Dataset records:
:::::
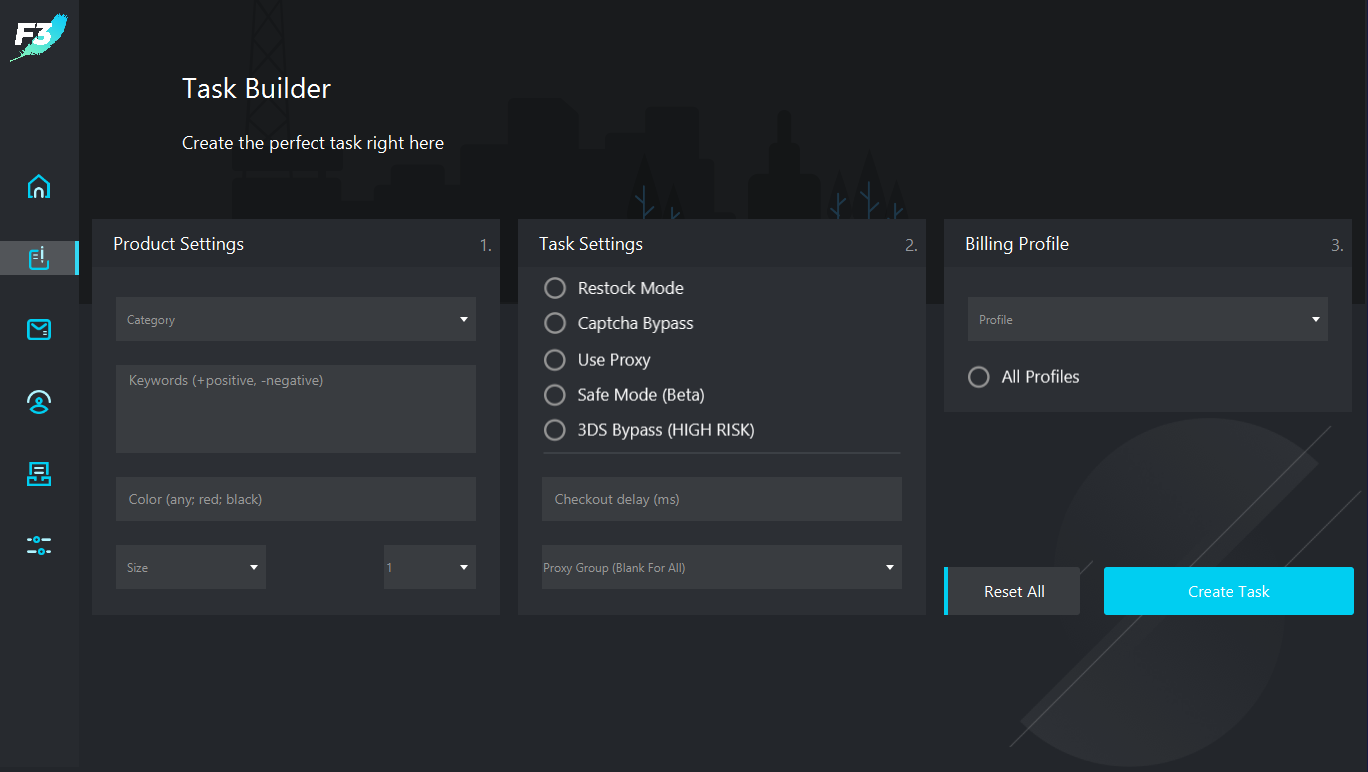Viewport: 1368px width, 772px height.
Task: Select the All Profiles option
Action: click(x=979, y=377)
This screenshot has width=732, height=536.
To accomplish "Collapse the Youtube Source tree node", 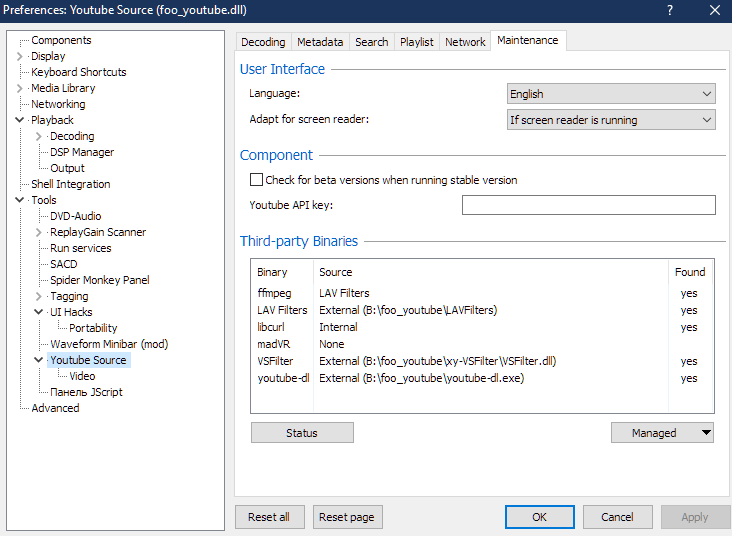I will 39,361.
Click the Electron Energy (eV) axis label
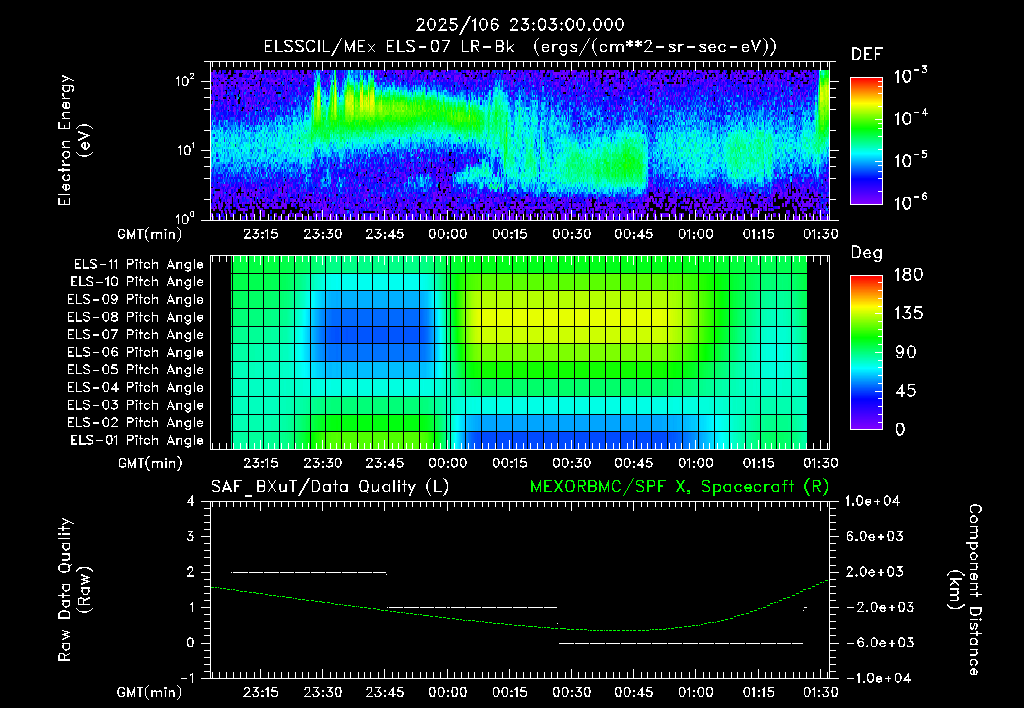 pyautogui.click(x=74, y=140)
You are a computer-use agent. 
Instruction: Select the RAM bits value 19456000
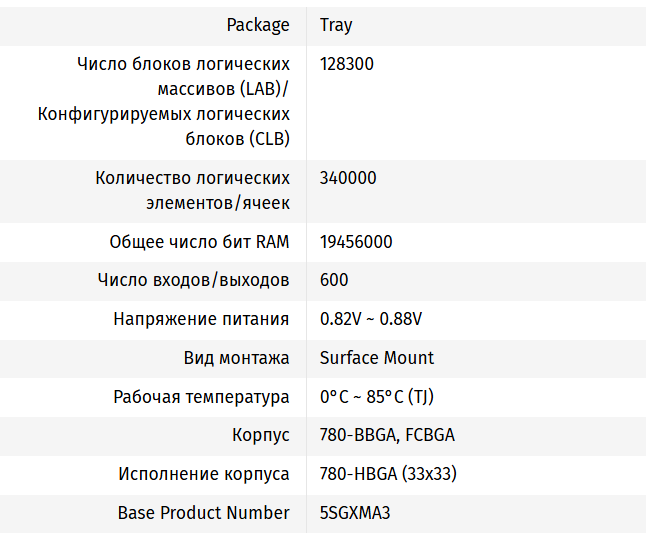coord(356,242)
:::::
* [DIRECTIONS]: Your copy should hold only the lines from the line with "Instruction: Select the" through the end of the data above, both ends included, transcribed exactly and without pictures.

* [COMPLETED EXERCISE]:
Instruction: Select the RAM bits value 19456000
coord(356,242)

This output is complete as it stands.